Last month, Greg Ibach, undersecretary for the U.S. Department of Agriculture, said, "Opening the door wide open nationwide, with no restrictions, may not be in the best interests of the hemp industry".
In his announcement of the Industrial Hemp Farming Act of 2018, McConnell pointed to Kentucky as a model for the rest of the country. The result would legalize hemp as an agricultural commodity.
Let's be honest, Republican Mitch McConnell is much more interested in bringing gobs of pork spending to his home state of Kentucky than he is in cannabis freedom.
"So I will be introducing, when I go back to the Senate a week from Monday, a bipartisan bill in the Senate to continue to support this important Kentucky industry; it will be the Hemp Farm Act of 2018. What will it do?" he said. The act would also give hemp researchers the chance to apply for competitive federal grants from the US Department of Agriculture, according to a press release from the senator's office.
In the past, Sen. If this bill passes (and it has not yet even been introduced, or even written), it would essentially legalize hemp farming, and the sale of CBD products, in all 50 states.
"It's now time to take the final step and make this a legal crop", McConnell said.

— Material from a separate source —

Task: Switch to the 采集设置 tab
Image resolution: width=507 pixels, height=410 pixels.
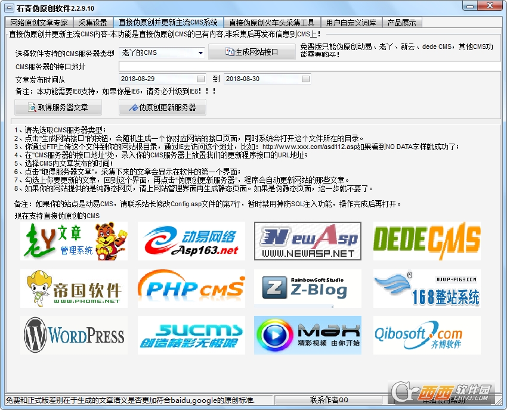Action: (92, 23)
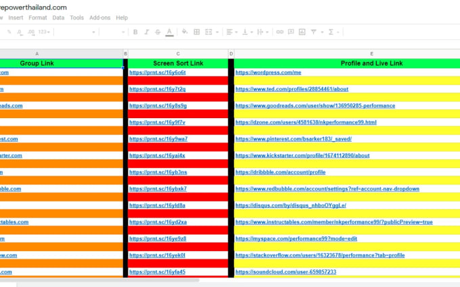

He announced the imminent filing of the bill in Frankfort, Kentucky, alongside Kentucky Agriculture Commissioner Ryan Quarles. The USDA has been blocked from prohibiting the transportation, sales or use of industrial hemp.
There is already a production facility run by GenCanna on the Hemp Research Campus in Winchester, Kentucky, which is a re-purposed former tobacco research facility. This legislation also will remove the federal barriers in place that have stifled the industry, which will help expand the domestic production of hemp.
The original Farm Bill said that it was okay to grow cannabis plants that had little ability to get people high. The agency in 2017 issued a statement to the site The Cannabist alerting consumers that it still considered CBD oil to be a Federal I controlled substance that can not legally be produced in the United States.
A study by the University of Wisconsin-Madison concluded that hemp production "is not likely to generate sizeable profits" and also noted that global competition would affect the U.S. Most of the hemp for these sales was imported from China and Canada.